A perigosa teia de relações que se estabelece entre alta finança e governantes é elucidativa. "Em 2009, o novo executivo grego, do socialista Yorgos Papandreu, deparou-se, subitamente e sem o esperar, com os truques de contabilidade criados pelo Goldman Sachs. A sua primeira medida foi colocar à frente da Agência de Dívida Pública grega Petros Christodoulou, que não só tinha trabalhado no Goldman Sachs, como em 2006 era responsável de Mercados e Banca Privada do Banco Nacional da Grécia, a entidade privada que a partir desse ano veiculou o swap grego concebido pelo Goldman Sachs, através de uma conta em Delaware (EUA), um território considerado um paraíso fiscal".

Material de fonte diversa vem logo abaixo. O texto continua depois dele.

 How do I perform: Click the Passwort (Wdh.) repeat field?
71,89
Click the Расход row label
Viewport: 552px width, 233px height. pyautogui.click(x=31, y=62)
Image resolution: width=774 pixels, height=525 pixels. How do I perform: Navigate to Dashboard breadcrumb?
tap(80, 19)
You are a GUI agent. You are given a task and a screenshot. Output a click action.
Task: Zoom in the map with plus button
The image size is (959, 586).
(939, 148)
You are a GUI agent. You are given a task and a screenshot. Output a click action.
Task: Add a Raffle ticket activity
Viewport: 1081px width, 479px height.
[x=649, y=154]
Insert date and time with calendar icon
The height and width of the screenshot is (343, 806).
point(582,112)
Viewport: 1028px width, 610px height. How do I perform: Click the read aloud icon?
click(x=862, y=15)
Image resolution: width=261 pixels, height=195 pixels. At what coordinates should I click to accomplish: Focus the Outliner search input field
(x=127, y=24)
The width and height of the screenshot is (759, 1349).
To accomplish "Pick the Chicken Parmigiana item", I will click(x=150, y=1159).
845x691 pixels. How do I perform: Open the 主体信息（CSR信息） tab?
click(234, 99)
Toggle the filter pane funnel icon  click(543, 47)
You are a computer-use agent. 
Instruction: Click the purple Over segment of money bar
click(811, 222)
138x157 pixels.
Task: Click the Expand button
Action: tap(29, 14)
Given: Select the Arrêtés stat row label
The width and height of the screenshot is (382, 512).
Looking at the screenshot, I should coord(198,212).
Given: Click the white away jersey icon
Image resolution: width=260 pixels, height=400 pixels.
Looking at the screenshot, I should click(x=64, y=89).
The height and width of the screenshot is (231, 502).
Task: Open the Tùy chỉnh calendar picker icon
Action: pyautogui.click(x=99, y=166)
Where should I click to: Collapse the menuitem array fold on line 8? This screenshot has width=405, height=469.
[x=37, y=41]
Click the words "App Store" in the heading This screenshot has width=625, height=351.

Também em Portugal - o jornalista espanhol dedica um capítulo do livro ao nosso País com o sugestivo título "Portugal, a autoestrada para o inferno" - a Goldman Sachs possui os seus testas de ferro, como António Borges que "entre 2000 e 2008 foi vice-presidente do Conselho de Administração do Banco Goldman Sachs International, em Londres. Foi consultor do Departamento do Tesouro dos Estados Unidos, do U. S. Electric Power Research Institut, da OCDE e colaborou com a União Europeia na criação da União Económica e Monetária. Em 2010 foi nomeado diretor do Departamento Europeu do Fundo Monetário Internacional" (fonte Wikipédia). A teia funciona.
Passando em revista os paraísos fiscais, o Consenso de Washington, as dívidas soberanas, o comportamento dos governos, Santiago Camacho revela a construção europeia na sua essência. "O presidente Papandreu anunciou a sua intenção de fazer um referendo para aprovar o plano de resgate dos parceiros comunitários. Espalhou-se o pânico, a máquina diplomática começou a funcionar a toda a velocidade e o resultado foi que o referendo não se chegou a realizar. Papandreu cedeu a pressões e chantagens por parte dos seus parceiros europeus, que não podiam permitir um referendo cujo resultado, pelo estado de monumental ira da população grega, era mais do que previsível. (...) A desilusão de muitos perante o cancelamento do plebiscito grego é a da constatação de que a União Europeia só funciona com o mercado e não tem em conta os cidadãos. Na realidade, nunca os teve em conta. A União Europeia é uma iniciativa elitista, feita nas costas da população".
Embora se reconheça que um ou outro aspeto do livro possa ter o seu quê de especulativo, não se pode deixar de recomendar vivamente a leitura de "A troika e os 40 ladrões".